DIRECTIONS FOR THIS TASK: Nothing but the lines from the one containing "Task: Open the www.taisho.co.jp link" through the one containing "The image size is (1080, 834).", both included, should be given again, each exactly as written below.

GIVEN RECORDS:
_____

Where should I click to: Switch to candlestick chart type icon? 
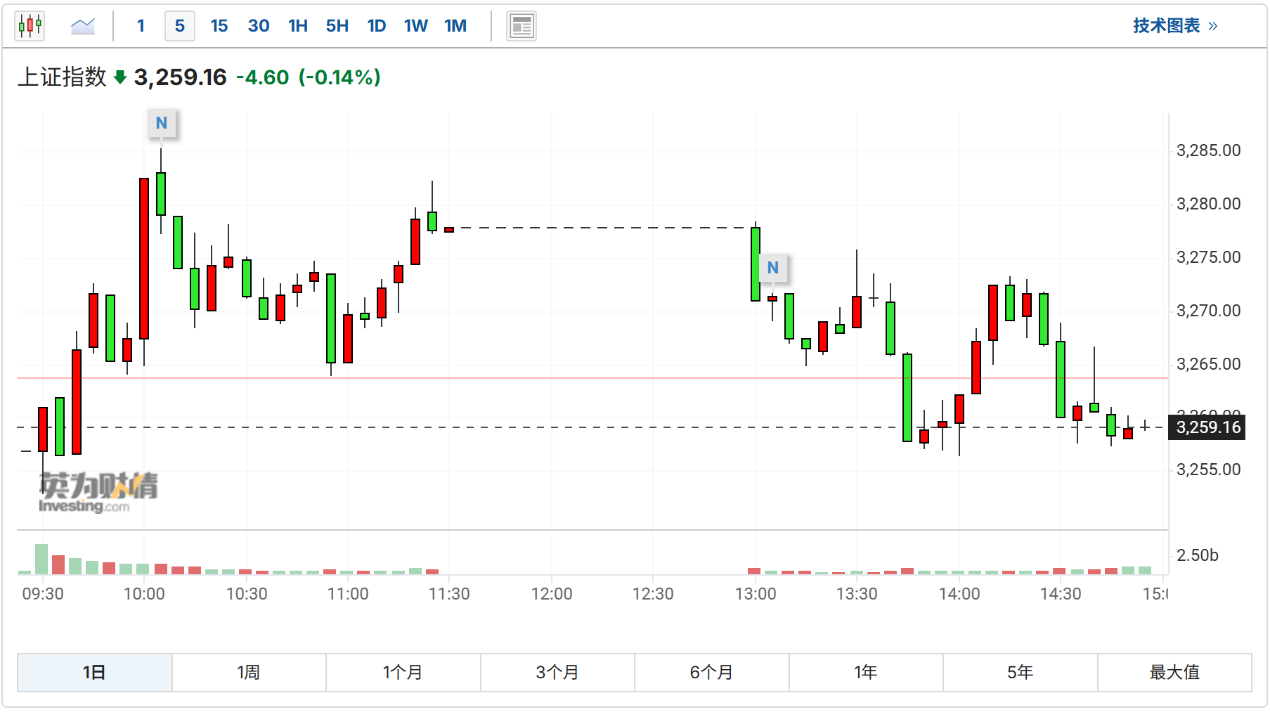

_____

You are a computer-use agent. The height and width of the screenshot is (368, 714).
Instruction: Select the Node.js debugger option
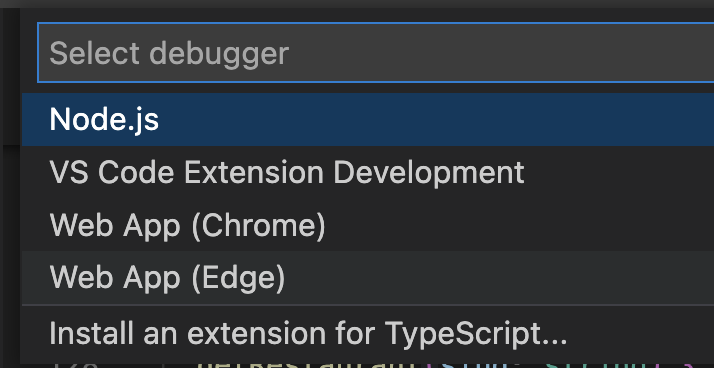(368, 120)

_____

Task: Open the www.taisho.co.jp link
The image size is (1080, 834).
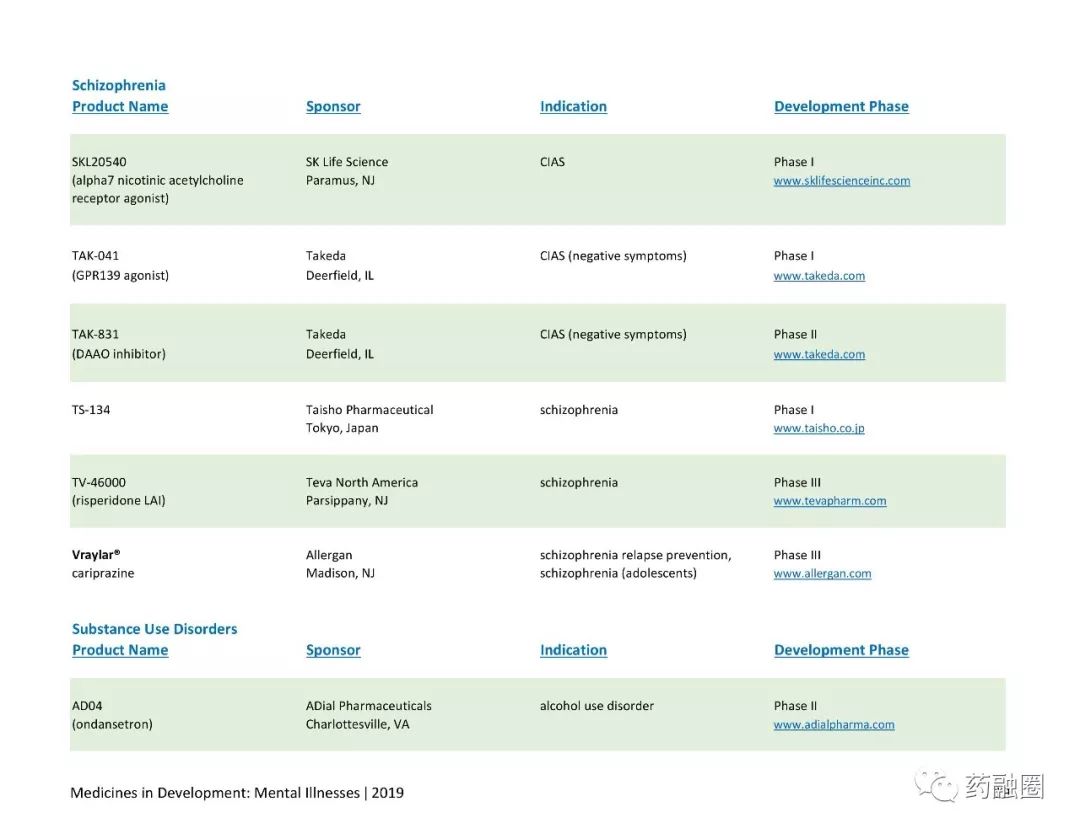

_____

ANSWER BOX:
Task: Open the www.taisho.co.jp link
The image size is (1080, 834).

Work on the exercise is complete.